Conditions in the camps are challenging in the extreme. They attract not only intelligent and dedicated thinkers – university lecturers and graduates unable to find work, doctors, barristers, chemists but also homeless people, alcoholics, drug addicts (followed by dealers), disabled people and others who are mentally ill (Rabbi Howard Cooper writes well about this). Though there are occasional outrageous and off-putting activities (many of us are probably more repelled than attracted by ‘Vendetta’ masks,) the organisation of the camp, the food, generosity, thoughtfulness; the care, attention, sheer hard work and willingness to overcome difficulties, the ingenuity, imagination – a building left empty by UBS for three years has been ‘taken over’ and is now flourishing as a ‘Bank of Ideas’; a weekly newspaper is produced: not the ‘Financial’ but ‘The Occupied Times’ – the evidence of what can be achieved by people working together: Tent City University, the library; the continual flow of information, discussions, with Church authorities, with Hector Sant of the FSA, with visiting personalities ensuring that the Camp’s issues constantly attract the attention of the media, all these far outweigh the negatives.

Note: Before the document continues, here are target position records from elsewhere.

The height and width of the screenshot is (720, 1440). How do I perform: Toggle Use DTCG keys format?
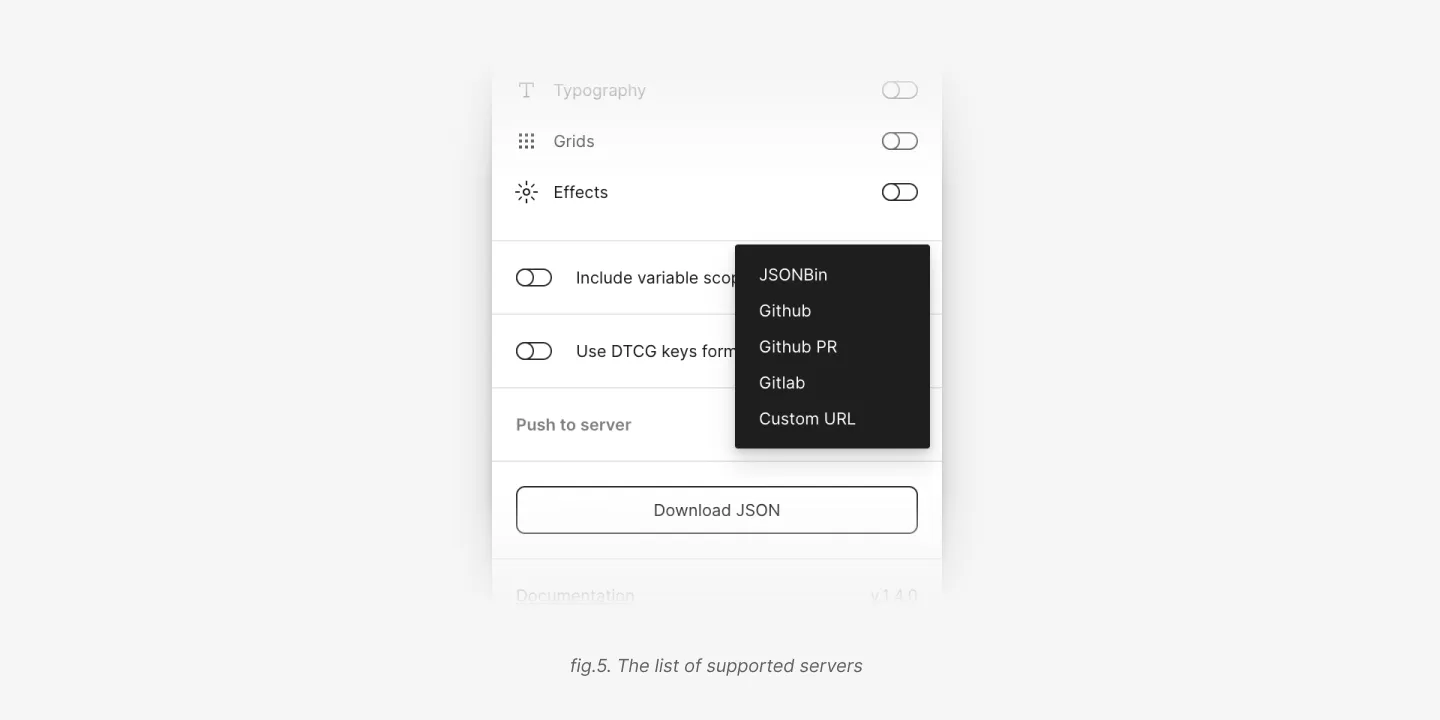(534, 351)
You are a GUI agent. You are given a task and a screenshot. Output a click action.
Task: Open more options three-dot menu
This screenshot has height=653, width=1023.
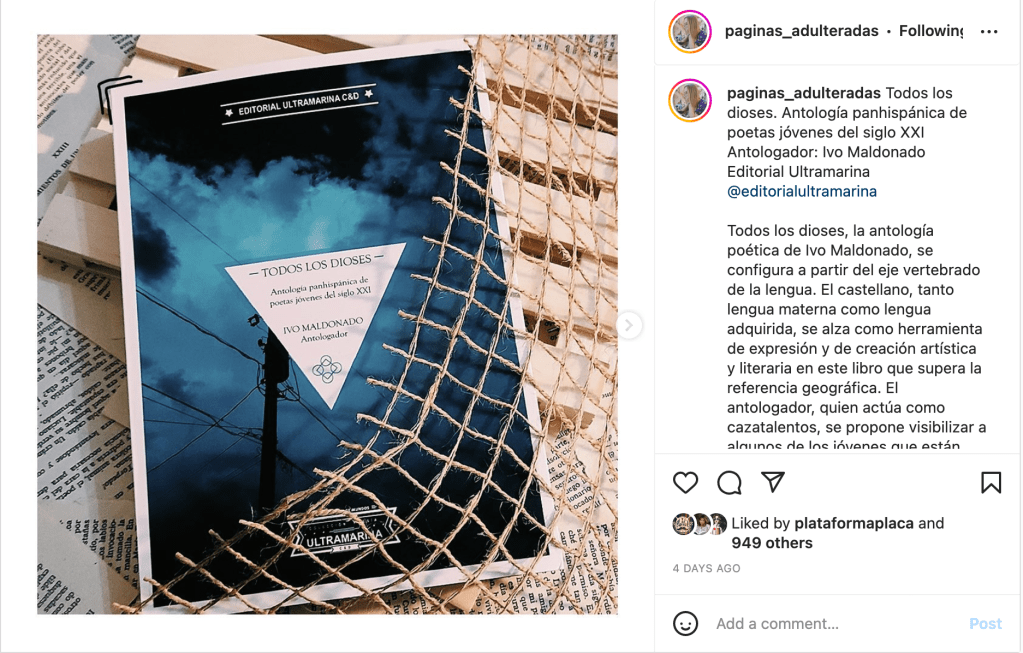[x=989, y=31]
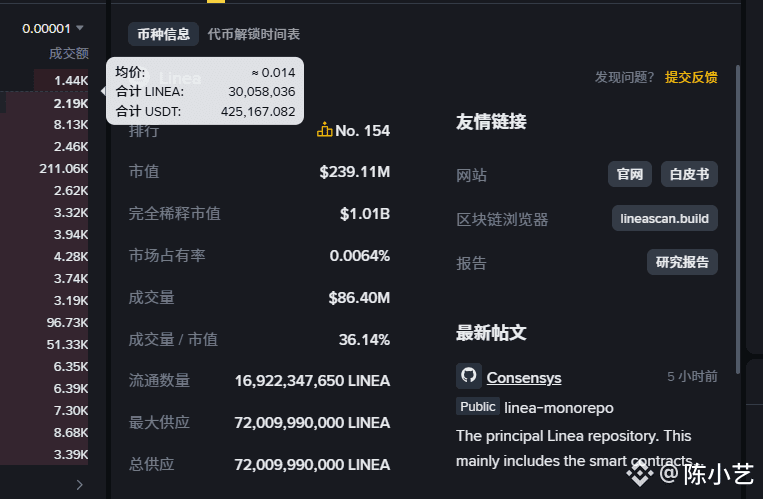Click the 成交额 column header
The height and width of the screenshot is (499, 763).
69,53
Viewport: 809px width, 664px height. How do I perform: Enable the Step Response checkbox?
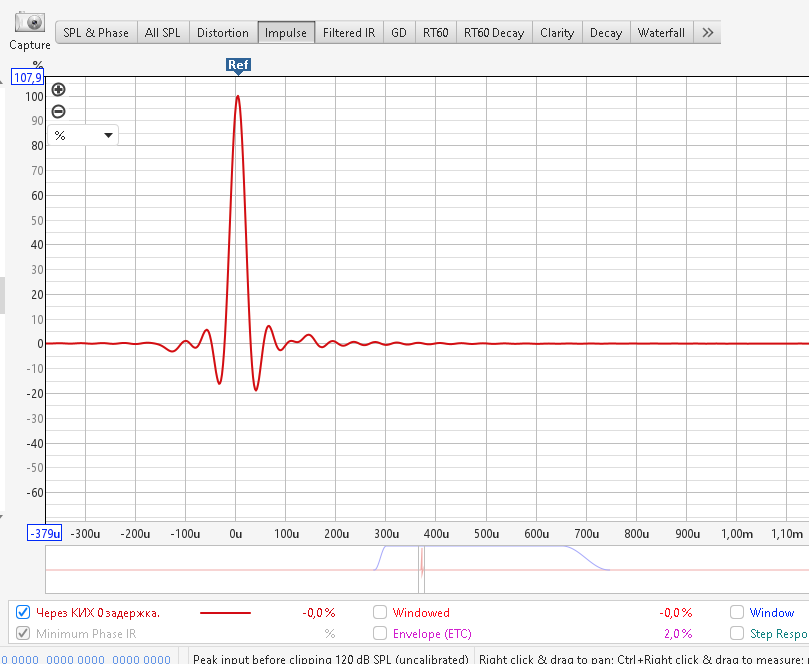point(737,633)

Meanwhile, the Camp struggles. There is a court case about to open. The local democracy which is the decision making mechanism of the Camp is under attack from infiltrators. The purposes of the Camp are easily forgotten.

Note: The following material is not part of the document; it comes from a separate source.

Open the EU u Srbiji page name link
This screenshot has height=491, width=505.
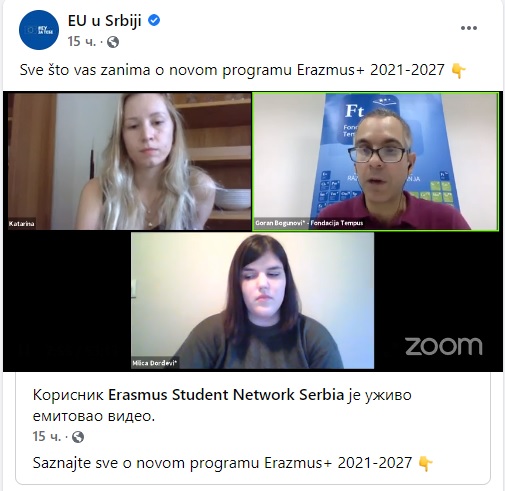(x=105, y=21)
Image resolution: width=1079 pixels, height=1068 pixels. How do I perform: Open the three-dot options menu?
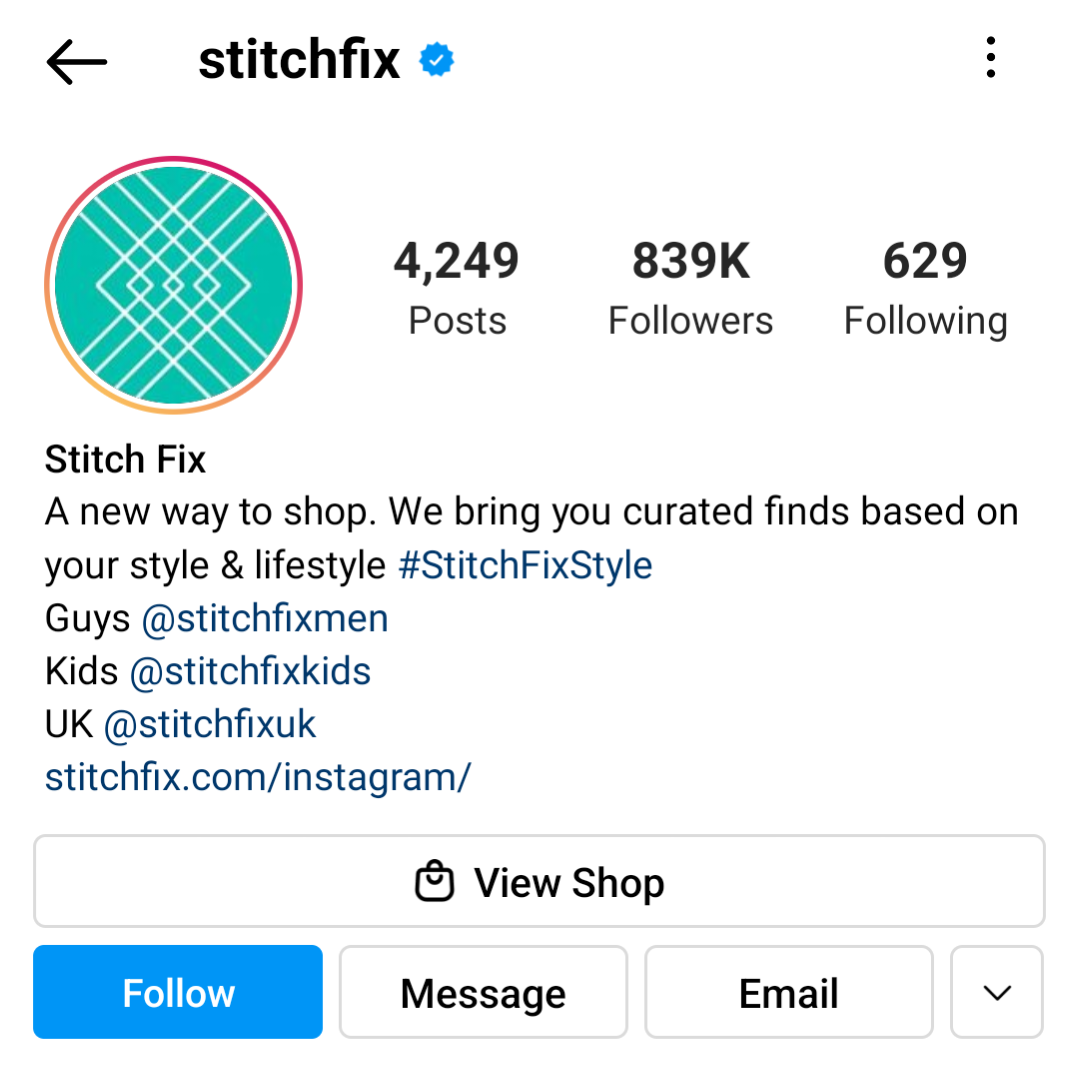pos(990,58)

So, there is continual outreach work to be done – to unite the Occupations throughout the UK and connect with the 99% in whose name the movement exists. A multi-faith and no-faith Winter Carnival has been proposed, to open the doors of mosques, synagogues, churches and cathedrals up and down the country to debate the issues and strategy and to understand better our own history; but, also, to spread light in dark times, to join together and eat, celebrate the achievements of the movement so far, enjoy music, humour and food.
Purim, carnival time, 8th March – how apt for us to offer invitations to our neighbours, to those in whose name the Occupy Movement protests. We have survived – we were saved by Esther and Mordechai from extinction at the hands of the wicked Haman. We were, and always have been, a tiny minority: we know the pain of those who suffer. 11 bishops and the two archbishops wrote, protesting to government about the benefit cuts: could we not join them in concrete action?
Is this Jewish? Is this an example of ‘Reform Judaism’ in action? A few words from Abraham Joshua Heschel may explain. What manner of man is the Prophet? asks Heschel and he explains, under the heading: Sensitivity to Evil. The prophet, says Heschel, is horrified by the everyday occurrences that we pass by, torn apart by the strength of his feelings and emotions. He rails, some might say hysterically, against corruption; he sees extortion and misery as catastrophes; he takes note of those ignored by others – women and children: ‘even a minor injustice assumes cosmic proportions.’ Unfaithfulness to God is seen as bringing an end to the world. What a contrast is this to our ‘incapacity to sense the depth of misery caused by our own failures.’ Heschel summarises: ‘Prophecy is the voice that God has lent to the silent agony, a voice to the plundered poor, to the profaned riches of the world. It is a form of living, a crossing point of God and man. God is raging in the prophet’s words.’
It is on respect for Prophetic Judaism that Reform Judaism basis itself.
The Occupy Movement can best be understood by us as a manifestation of the spirit of prophetic Judaism. Acting together we can make a difference, and governments act only when they hear the clear voice of the people.